-------- DATA TO USE --------

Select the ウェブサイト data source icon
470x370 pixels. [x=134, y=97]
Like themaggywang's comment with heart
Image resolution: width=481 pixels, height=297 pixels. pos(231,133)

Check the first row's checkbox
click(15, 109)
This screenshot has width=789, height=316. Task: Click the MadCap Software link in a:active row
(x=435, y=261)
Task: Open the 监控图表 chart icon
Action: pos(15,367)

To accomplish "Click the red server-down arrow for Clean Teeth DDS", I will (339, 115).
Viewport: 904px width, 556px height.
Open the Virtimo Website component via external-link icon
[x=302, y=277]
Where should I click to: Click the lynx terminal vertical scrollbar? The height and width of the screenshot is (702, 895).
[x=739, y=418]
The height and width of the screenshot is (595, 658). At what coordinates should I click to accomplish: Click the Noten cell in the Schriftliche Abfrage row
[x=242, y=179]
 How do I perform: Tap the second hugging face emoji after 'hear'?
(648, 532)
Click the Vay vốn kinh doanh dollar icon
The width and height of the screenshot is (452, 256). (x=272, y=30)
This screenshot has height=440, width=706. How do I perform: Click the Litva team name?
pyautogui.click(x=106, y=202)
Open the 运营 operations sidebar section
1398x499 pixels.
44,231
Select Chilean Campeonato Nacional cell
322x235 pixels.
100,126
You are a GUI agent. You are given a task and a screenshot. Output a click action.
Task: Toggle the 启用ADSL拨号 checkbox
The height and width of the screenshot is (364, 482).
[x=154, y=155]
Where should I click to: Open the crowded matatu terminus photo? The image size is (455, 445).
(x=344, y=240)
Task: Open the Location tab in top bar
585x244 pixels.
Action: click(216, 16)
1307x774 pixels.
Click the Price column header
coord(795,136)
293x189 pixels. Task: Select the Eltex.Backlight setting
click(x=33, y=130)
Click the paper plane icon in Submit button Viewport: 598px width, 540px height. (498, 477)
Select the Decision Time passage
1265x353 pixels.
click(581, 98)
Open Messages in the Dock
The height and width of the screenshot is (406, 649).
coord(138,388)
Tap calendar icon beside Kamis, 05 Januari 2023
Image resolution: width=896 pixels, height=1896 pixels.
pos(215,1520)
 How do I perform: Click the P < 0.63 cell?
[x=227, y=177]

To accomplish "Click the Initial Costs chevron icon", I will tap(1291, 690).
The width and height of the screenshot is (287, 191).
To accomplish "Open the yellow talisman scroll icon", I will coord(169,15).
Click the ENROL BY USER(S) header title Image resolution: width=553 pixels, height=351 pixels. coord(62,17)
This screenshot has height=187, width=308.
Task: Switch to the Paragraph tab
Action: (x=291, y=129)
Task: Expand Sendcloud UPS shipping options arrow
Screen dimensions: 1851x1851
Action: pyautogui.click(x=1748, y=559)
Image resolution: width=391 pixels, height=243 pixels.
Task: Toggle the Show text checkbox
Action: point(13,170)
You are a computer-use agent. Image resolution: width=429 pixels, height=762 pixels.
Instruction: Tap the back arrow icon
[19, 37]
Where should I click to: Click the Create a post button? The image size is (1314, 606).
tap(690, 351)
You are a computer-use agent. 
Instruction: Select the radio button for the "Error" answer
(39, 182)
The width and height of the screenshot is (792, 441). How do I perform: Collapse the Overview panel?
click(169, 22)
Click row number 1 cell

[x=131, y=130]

--------

* **WORK TO COMPLETE**: Among the lines above, which hold the word "computer"? Report each one.

* **ANSWER TO THIS PROBLEM**:
You are a computer-use agent. Image resolution: width=429 pixels, height=762 pixels.
You are a computer-use agent. 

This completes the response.